Anti-heroes are making a rise in books and film. No longer does our label of ‘hero’ comfortable fit on some of our favourite characters, nor does it do them the justice of describing their complex characters. This isn’t saying that heroes can’t have complex personalities, but they do have a much more restrictive box than an anti-hero does, due to the fact that there are certain actions that will tarnish the hero’s ‘hero-ness’, but add to the complexity of the anti-hero.
But why are anti-heroes so popular? What draws people to write, read and watch about them? More importantly, what exactly are anti-heroes?
Well, before we can understand what an anti-hero is, we must first understand what makes a hero, so, without further ado, welcome to Anti-Hero Central.
What is a hero?
While hero has become a synonym for ‘protagonist’, the definition of hero that’s used in opposition to anti-heroes is closer to the mythological or folkloric characterisation where they are people with superhuman qualities or divine origins, like those seen in Greek mythology or someone admired for courage, strength, achievements or noble qualities.

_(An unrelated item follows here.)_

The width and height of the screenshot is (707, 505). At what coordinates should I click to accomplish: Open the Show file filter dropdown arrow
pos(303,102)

Basically, if this has summarised anything, it’s that there are quite a few people in fiction the word ‘hero’ applies to.

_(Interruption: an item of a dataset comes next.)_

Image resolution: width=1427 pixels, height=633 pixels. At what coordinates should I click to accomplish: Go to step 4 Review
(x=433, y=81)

Well, what defines a hero?
When I say hero, what comes to mind? Captain America and his buddies over at Marvel? Batman and the DC gang? Frodo and the Fellowship? Percy Jackson and his half-blood friends (well, not all of them, but you get the picture)? The Jedi? All those Chosen Ones?
These days, heroism, at least in the Western World, is thought of as good and righteous people doing good and righteous things, to put it simply. A knight-in-shining-armour, if you will. Brave, noble, chivalrous, merciful, confident, the type to never second-guess themselves in their quest for justice. They’re goodie-two-shoes with hearts of gold, altruistic and idealistic, who’ll save the world even if they’ve previously been shunned by it. If it were to be summed up with one word, role model (okay, two, but the sentiment still applies).

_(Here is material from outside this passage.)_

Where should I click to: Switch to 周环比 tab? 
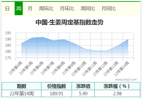[46, 9]
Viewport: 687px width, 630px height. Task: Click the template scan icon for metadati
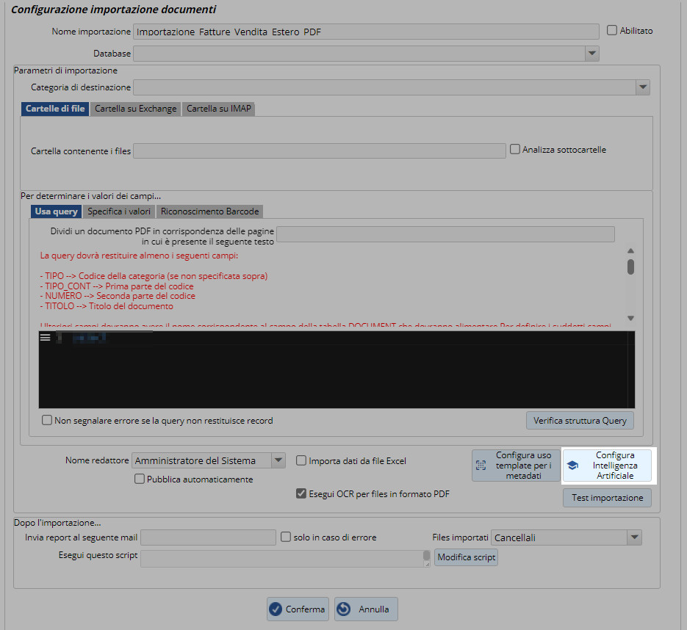click(x=481, y=466)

This wasn’t always the way, though.
In Ancient Greece, heroes were often of divine birth (Zeus and Poseidon being the biggest culprits) making them demigods, and therefore extraordinary right from the start. Often, they would perform amazing feats during childhood, foreshadowing the greatness they were destined for, and favoured by the gods, who’d often bestow gifts upon them. However, their downfall came from their own flaws, the most common being hubris (excessive pride), though rage, jealousy and vengefulness also made appearances.
This is basically a long-winded way of saying that, as time moves on and cultures develop, grow and absorb other ideas, the ideals surrounding heroism change with them. Many heroes today are human - or close to - with no divine or royal lineage, no god-given powers, and, with prophecies fading out of popularity, no clear-cut destiny.
Now we’ve explained and defined heroes and heroism, we can finally move onto the topic of this article: anti-heroes.
Anti-heroes, as the name suggests, display anti-heroic qualities, however they do so in a way that they remain morally ambiguous or grey, not villainous. These guys tread the line between heroism and villainy without ever really committing to one or the other. One minute they’ll rob a jewelry store, but the next, they’ll swoop in and save someone who’s being mugged. Throughout the story, unlike the hero who has a clear set of rules – a code, if you will – they won’t step across, anti-heroes morals will deliberately remain hidden, unexpectedly change or at least be somewhat murky.
Anti-heroes tend to do bad deeds in order to reach their goal. They, for example, have no qualms about killing for their goal, but traditional heroes will find a way around this. Think of Grindelwald’s motto ‘For the Greater Good’. Anti-heroes embody that. They’ll do anything in service of the Greater Good, though some of these actions may bring into question morals and ethics.
Crucially, an anti-hero can make mistakes. They can be wrong. Not in the way a hero is wrong, like trusting a new teammate that is revealed later on to be a spy or a mole (you know what I mean), where their mistake highlights their good qualities – in this case being trusting and seeing the good in people. No, anti-heroes can be wrong just to be wrong. They can mistrust a new teammate who’s good all along. They could run into a trap, not because they were tricked, but simply because they miscalculated. See, when a hero’s wrong, there’s always a noble reason for it, something that highlights what a great person they are. An anti-hero has no such protection, and often their mistakes will highlight the opposite, their flaws, like real people. If I miss the bus in the morning, it’s not because I was busy saving people or I decided to cook breakfast for my family, it’s because I woke up late, or I took too long in the shower or something. No heroic save for me.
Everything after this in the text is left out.